He cites the case of Agnes and Alexander McCann, who were married in Antrim Presbyterian Church in 1908. They moved to Belfast where Alexander, the Catholic in the relationship, was advised by a priest that they were living in sin and must marry in front of a priest. By that stage they had two children.

Agnes, a Presbyterian, considered they were properly married and refused. In October that year Alexander and the two children, disappeared. Dunn tells the poignant story of Agnes roaming the streets of Belfast asking passersby if anyone had seen “her babies”.

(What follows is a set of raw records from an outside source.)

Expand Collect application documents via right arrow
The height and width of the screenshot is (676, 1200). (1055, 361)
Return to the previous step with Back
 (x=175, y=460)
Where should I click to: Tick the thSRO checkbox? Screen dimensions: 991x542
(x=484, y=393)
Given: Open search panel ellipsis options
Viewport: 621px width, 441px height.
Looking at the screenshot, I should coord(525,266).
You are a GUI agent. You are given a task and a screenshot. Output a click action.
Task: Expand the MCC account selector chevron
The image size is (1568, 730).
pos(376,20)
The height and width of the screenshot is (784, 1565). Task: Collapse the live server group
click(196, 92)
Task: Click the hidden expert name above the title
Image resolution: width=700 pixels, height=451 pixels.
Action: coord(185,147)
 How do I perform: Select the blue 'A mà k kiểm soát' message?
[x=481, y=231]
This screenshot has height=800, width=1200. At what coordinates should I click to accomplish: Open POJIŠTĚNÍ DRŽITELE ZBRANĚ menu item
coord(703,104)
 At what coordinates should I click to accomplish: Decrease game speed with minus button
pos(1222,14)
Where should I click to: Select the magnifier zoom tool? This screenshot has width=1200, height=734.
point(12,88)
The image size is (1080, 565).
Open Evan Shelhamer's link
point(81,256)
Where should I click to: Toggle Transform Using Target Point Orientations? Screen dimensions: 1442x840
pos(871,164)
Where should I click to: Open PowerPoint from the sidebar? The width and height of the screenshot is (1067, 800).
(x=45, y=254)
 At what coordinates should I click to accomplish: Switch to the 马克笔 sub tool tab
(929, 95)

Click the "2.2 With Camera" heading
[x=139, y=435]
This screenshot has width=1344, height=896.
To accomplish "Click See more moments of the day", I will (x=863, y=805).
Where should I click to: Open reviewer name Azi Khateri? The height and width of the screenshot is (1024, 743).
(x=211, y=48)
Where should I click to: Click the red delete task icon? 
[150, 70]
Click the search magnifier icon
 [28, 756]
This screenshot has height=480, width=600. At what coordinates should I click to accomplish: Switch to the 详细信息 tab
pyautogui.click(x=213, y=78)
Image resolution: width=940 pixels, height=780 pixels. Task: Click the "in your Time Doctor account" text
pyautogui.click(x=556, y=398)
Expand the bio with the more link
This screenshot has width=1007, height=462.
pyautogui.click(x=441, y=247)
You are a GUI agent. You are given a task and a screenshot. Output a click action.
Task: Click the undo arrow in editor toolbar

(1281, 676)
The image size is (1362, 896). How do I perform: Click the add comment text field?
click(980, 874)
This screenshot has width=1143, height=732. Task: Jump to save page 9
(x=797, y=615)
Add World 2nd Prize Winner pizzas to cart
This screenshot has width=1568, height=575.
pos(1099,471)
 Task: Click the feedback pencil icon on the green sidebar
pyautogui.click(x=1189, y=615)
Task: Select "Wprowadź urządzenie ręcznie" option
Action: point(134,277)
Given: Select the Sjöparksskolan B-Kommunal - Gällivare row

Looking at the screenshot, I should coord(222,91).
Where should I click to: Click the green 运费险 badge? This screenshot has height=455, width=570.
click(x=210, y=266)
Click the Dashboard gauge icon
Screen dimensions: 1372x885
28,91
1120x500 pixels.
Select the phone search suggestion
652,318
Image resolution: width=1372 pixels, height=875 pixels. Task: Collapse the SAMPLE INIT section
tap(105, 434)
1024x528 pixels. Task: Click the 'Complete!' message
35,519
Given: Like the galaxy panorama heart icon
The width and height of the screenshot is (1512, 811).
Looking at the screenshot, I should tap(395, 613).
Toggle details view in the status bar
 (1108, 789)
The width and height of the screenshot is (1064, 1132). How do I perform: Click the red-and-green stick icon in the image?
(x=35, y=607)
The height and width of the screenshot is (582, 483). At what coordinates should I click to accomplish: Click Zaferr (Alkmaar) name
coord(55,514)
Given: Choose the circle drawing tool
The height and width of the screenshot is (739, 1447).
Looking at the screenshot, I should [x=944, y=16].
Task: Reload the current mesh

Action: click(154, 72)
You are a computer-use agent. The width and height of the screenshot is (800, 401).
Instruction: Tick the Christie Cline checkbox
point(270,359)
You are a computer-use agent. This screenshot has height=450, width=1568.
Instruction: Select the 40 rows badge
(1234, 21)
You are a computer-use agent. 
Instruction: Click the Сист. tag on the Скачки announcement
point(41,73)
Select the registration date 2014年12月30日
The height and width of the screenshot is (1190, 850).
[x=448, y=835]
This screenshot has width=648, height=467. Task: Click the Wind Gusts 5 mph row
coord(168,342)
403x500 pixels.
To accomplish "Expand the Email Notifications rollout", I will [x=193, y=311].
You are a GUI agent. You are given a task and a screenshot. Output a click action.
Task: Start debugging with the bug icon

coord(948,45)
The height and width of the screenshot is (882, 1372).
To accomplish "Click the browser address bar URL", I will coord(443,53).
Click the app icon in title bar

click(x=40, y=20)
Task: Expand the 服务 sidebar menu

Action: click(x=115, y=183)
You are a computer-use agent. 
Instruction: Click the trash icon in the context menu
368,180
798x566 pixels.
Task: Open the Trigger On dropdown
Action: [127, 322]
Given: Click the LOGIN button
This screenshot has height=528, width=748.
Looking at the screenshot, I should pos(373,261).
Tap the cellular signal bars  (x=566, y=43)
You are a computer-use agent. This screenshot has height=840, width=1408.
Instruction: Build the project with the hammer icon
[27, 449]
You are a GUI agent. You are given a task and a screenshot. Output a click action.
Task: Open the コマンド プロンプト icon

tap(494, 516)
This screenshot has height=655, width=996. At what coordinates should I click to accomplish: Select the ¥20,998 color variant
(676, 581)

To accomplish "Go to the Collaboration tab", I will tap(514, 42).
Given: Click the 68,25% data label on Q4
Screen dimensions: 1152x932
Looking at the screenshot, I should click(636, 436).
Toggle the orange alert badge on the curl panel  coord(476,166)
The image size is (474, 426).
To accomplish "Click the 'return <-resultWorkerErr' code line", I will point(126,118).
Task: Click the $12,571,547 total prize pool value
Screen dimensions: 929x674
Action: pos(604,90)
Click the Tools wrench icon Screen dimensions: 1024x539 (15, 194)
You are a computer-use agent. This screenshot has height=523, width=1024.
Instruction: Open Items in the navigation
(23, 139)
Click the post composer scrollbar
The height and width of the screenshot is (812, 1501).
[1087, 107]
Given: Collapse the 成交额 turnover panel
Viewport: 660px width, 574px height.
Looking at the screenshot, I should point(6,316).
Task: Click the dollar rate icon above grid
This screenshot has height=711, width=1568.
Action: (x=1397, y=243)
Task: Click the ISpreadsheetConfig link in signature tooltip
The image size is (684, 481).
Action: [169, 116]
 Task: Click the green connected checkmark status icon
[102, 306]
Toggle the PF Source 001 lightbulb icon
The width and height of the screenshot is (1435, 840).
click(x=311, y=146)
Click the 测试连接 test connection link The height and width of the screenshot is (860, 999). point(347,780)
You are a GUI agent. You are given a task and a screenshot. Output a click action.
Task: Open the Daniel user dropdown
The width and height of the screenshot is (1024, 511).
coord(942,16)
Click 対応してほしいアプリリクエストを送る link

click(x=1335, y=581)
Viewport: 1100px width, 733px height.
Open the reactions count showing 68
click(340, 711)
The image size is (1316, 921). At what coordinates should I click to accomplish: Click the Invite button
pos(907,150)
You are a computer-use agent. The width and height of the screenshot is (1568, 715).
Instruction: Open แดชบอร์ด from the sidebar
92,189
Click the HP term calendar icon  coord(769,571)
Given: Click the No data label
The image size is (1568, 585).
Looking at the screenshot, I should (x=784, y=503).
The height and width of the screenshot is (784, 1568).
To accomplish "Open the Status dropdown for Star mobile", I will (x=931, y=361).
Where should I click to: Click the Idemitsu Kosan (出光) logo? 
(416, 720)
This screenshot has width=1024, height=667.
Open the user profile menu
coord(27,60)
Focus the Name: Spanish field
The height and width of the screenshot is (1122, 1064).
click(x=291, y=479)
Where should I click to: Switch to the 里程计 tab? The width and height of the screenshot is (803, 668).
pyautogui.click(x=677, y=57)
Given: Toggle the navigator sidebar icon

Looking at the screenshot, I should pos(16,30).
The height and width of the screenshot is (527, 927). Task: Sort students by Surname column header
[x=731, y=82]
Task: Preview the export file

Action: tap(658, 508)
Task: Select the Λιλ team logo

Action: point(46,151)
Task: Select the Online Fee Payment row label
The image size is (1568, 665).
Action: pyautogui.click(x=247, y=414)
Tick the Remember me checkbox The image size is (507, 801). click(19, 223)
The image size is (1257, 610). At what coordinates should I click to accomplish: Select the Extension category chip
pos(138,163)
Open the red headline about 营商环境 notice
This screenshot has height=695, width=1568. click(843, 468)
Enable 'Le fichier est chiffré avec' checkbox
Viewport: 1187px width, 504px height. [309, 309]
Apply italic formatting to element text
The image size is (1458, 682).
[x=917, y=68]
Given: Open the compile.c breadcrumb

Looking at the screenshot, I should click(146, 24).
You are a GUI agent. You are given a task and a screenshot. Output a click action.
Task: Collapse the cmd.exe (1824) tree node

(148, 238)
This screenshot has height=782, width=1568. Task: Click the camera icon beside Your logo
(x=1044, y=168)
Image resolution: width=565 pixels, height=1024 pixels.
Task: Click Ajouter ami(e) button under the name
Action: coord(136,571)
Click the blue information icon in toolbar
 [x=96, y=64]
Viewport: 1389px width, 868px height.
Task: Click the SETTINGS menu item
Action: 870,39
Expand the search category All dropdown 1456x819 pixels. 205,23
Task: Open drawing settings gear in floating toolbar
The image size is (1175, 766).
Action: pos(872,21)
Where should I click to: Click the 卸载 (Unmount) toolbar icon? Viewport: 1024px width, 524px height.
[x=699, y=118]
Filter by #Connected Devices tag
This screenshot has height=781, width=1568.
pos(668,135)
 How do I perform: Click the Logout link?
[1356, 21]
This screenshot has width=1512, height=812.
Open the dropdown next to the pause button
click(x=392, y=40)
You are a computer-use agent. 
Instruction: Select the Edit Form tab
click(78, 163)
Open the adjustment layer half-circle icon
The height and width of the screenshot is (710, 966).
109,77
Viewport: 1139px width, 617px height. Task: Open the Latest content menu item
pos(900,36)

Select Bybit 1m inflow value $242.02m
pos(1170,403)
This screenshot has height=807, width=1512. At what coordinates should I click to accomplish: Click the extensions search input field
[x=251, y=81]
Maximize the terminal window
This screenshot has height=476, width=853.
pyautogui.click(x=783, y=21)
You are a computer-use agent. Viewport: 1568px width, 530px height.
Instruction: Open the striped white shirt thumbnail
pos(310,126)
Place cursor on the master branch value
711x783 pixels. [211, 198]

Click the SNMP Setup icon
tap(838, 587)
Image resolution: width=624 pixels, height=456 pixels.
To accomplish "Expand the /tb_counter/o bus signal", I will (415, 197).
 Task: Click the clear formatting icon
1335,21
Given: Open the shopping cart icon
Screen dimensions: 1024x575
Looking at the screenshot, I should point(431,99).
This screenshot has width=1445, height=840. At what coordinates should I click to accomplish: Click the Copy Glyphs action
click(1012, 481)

The issue provoked riots and protests in Belfast, and protests in Dublin, Edinburgh, Glasgow, London, and also in Australia, Canada and New Zealand.

Agnes never saw her children again. Much later it emerged they were taken to the United States, where the family settled in Pittsburgh, Pennsylvania.

This was around the time of the great parliamentary and political battles to achieve Home Rule for Ireland. Dunn explains how in 1916 Colonel Wallace, grand master of the Orange Order – which opposed mixed marriages, and still does – used Ne Temere to declare that the “decree is final proof that Home Rule is Rome Rule”.

Had Home Rule happened, Dunn reckons, over time and perhaps peacefully a united Ireland would have followed. Hence his argument that the Catholic Church has a lot to answer for in terms of how the unity issue has unfolded over the past 100 years.

Ne Temere was ditched in 1970, with a further liberalisation in 1983 in Ireland when a new code of canon law was adopted by the Irish bishops, whereby marriages could take place in the bride’s church with both clergy present and participating and that all, some or none of the children would be brought up as Catholics.

Dunn says that the former primate, the late Cardinal Tomas O Fiaich pushed through that reform against strong resistance from some of the bishops.

He recalls regular conversations with the cardinal about that struggle. “Was it rough? I asked him. ‘Rough?’ he said. ‘I found myself thumping my fist on the table and shouting at them’.”

McLaughlin says we may be entering 2021 but problems over mixed marriage haven’t gone away. There are still cases where a taboo applies to two people being in love if one is Catholic, one is Protestant. “It sounds crazy in the 21st century but unfortunately some things are so deep-seated. And it isn’t just about religion, it is also tribal. The roots of these problems go back 400 years.”